Il fut entendu le même jour par un agent du service de police judiciaire, section police des étrangers et des jeux, de la police grand-ducale, sur son identité et l’itinéraire suivi pour venir au Luxembourg.

Ils fut en outre entendu le 12 décembre 2002 par un agent du ministère de la Justice sur les motifs à la base de sa demande d’asile.

Par décision du 18 décembre 2002, notifiée le 20 décembre 2002, le ministre de la Justice informa Monsieur … que sa demande avait été rejetée comme manifestement infondée au motif que les craintes de persécutions par lui invoquées se limiteraient au seul quartier de Mitrovica-Nord, qu’à aucun moment il n’aurait apporté un élément de preuve permettant d’établir des raisons pour lesquelles il ne serait pas en mesure de s’installer du côté albanais de Mitrovica, voire dans une autre partie du Kosovo et de profiter ainsi d’une possibilité de fuite interne, de même que les faits qu’il n’aurait de terres nulle part et qu’il n’aurait pas de travail ne sauraient être pris en considération pour conclure à une impossibilité dans son chef de trouver une protection efficace au Kosovo dans une partie autre que Mitrovica-Nord.

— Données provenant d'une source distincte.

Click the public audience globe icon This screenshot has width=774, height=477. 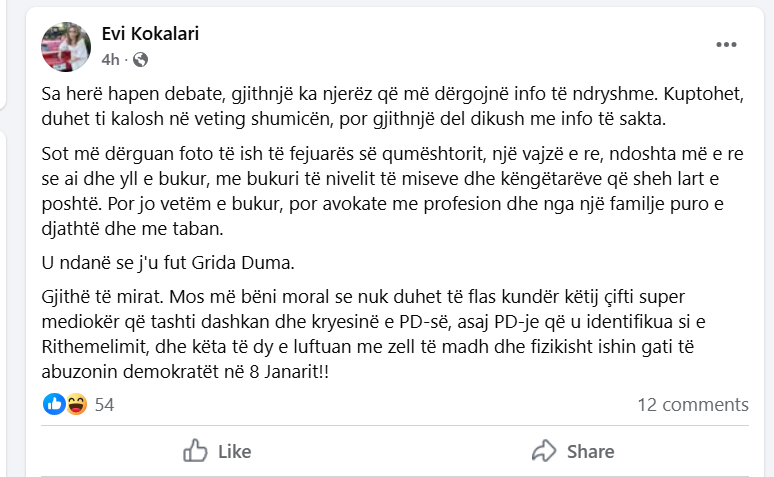click(140, 59)
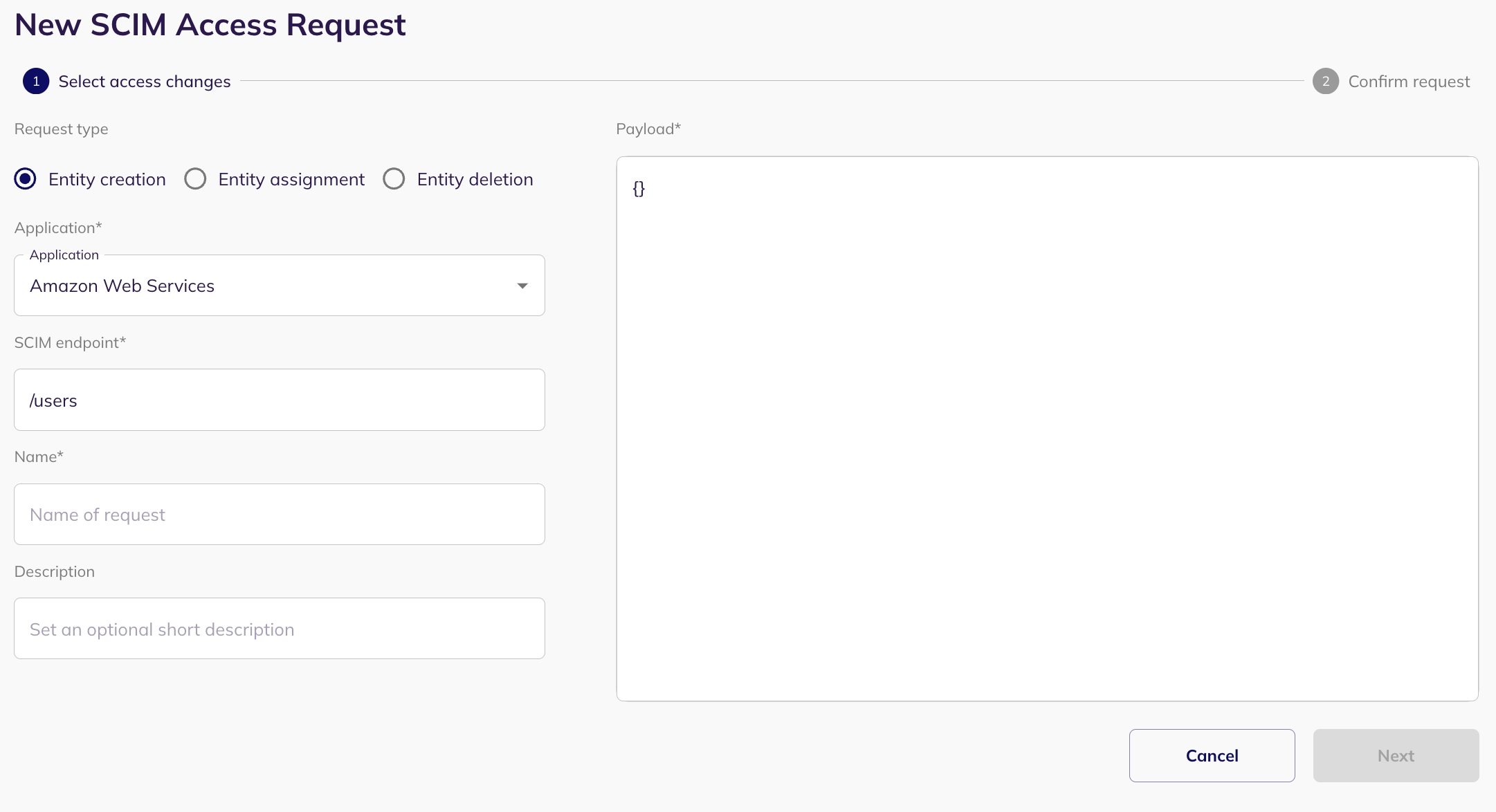Click the New SCIM Access Request heading

pos(210,25)
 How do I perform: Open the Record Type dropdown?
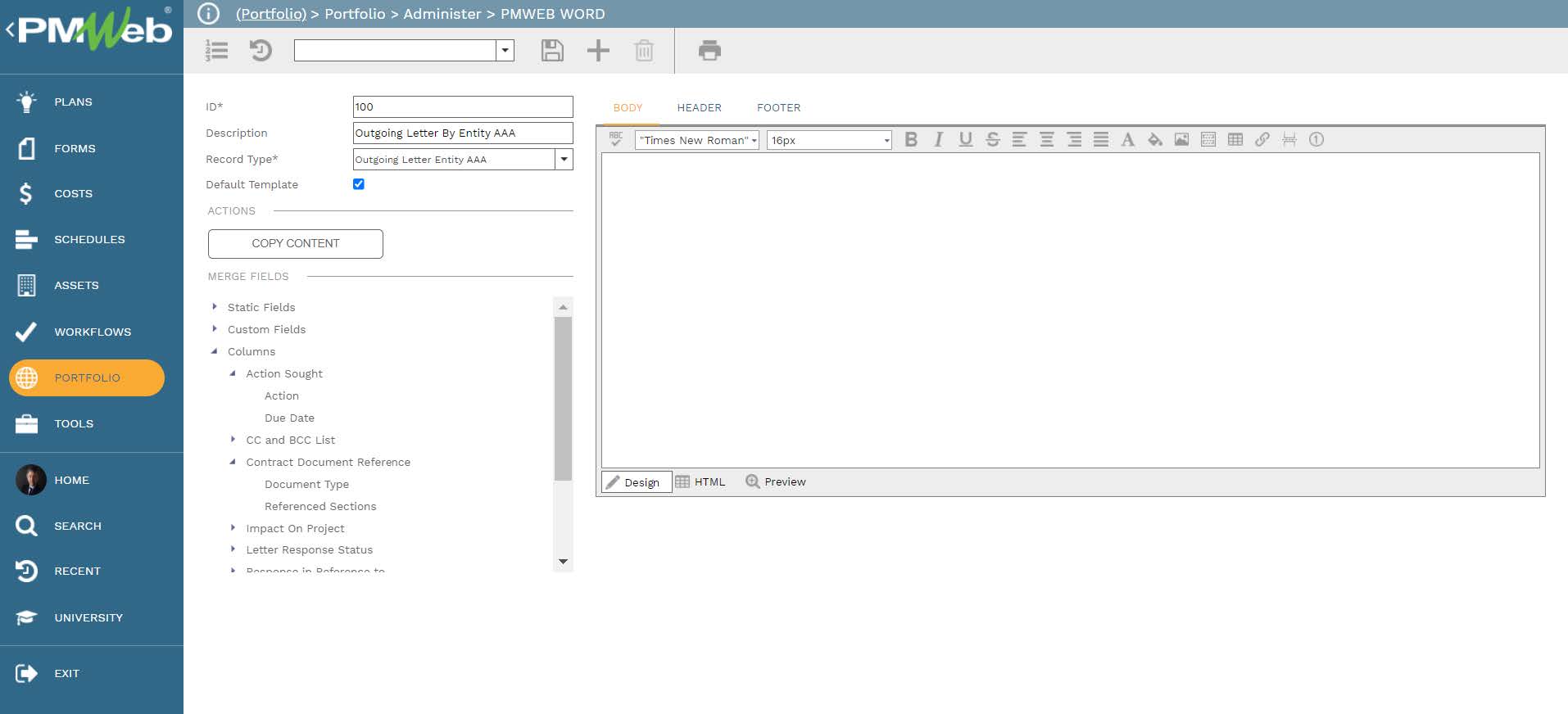(564, 160)
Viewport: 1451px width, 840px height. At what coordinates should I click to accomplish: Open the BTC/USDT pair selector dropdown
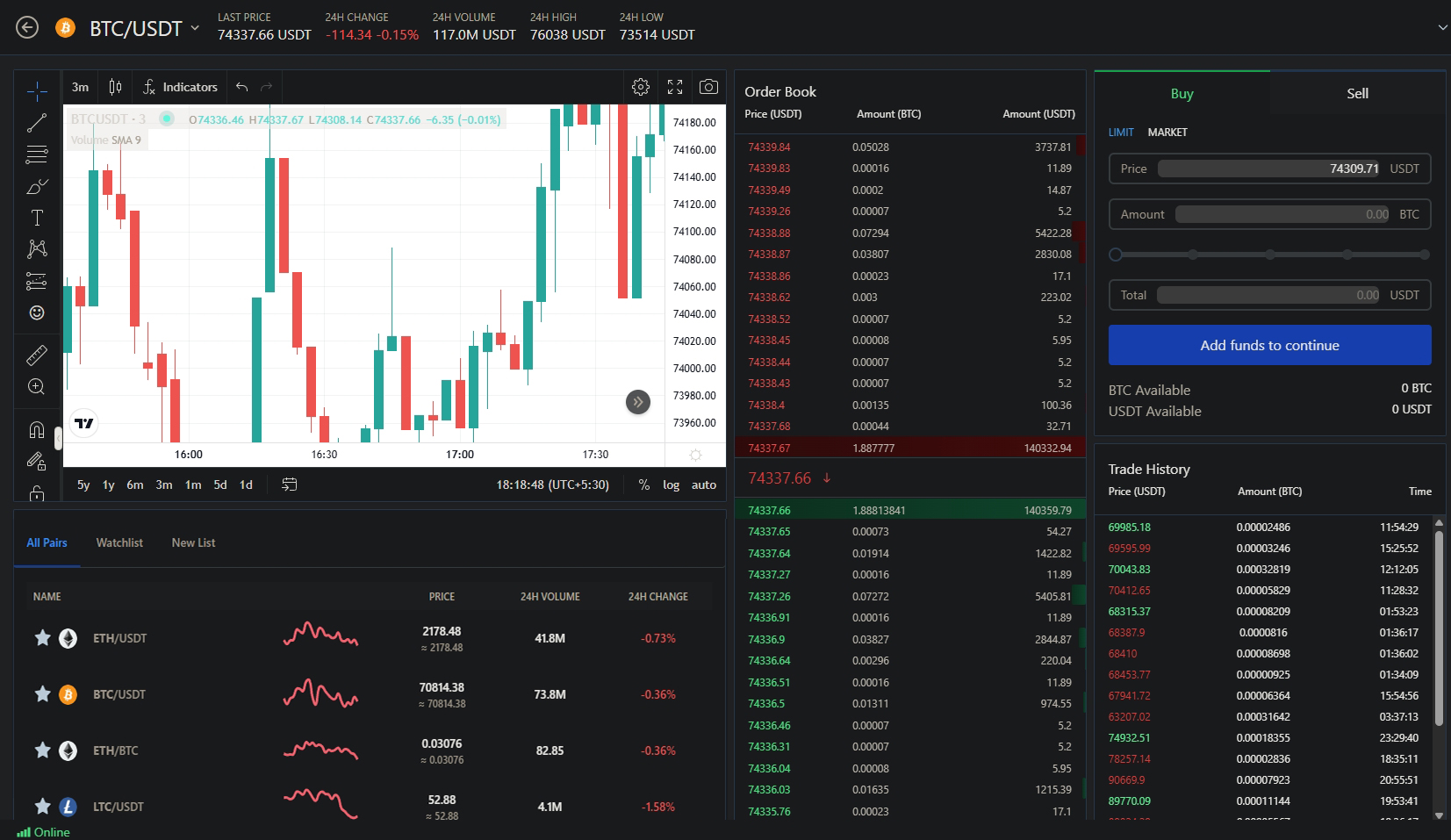coord(195,27)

Suite à un recours gracieux formulé par lettre du 20 janvier 2003 à l’encontre de cette décision ministérielle, le ministre de la Justice confirma sa décision initiale par courrier datant du 4 février 2003.

Monsieur … a fait introduire un recours tendant à l’annulation des décisions ministérielles prévisées des 18 décembre 2002 et 4 février 2003 par requête déposée le 5 mars 2003.

L’article 10 de la loi précitée du 3 avril 1996 prévoyant expressément qu’en matière de demandes d’asile déclarées manifestement infondées au sens de l’article 9 de la loi précitée de 1996, seul un recours en annulation est ouvert devant les juridictions administratives, le recours en annulation est recevable pour avoir été introduit par ailleurs dans les formes et délai prévus par la loi.

A l’appui de son recours, le demandeur soutient en substance que les décisions ministérielles attaquées seraient basées sur une erreur manifeste d’appréciation des circonstances de droit et de fait.

Dans cet ordre d’idées, il expose qu’en tant que Musulman il aurait été confronté à de graves problèmes émanant de Serbes habitant sa région de résidence, en l’occurrence Mitrovica-Nord, sans que les autorités policières sur place n’aient été en mesure de le protéger à suffisance. Quant au reproche lui adressé de ne pas avoir cherché à profiter d’une possibilité de fuite interne, le demandeur rappelle que pendant les troubles de février 2001, les forces de la KFOR l’auraient convoyé de force au côté sud de Mitrovica où il serait resté deux semaines sous une tente dans le quartier de Travnic et que, lors de ce séjour dans ce quartier, un groupe de personnes masquées serait arrivé et lui aurait demandé de l’argent sous la menace de mettre le feu, de sorte qu’il aurait été obligé de retourner du côté nord de Mitrovica. Le demandeur estime que dans ces conditions la preuve serait rapportée qu’il n’existerait pas de possibilité pour lui de s’installer en toute sécurité dans une autre partie du Kosovo.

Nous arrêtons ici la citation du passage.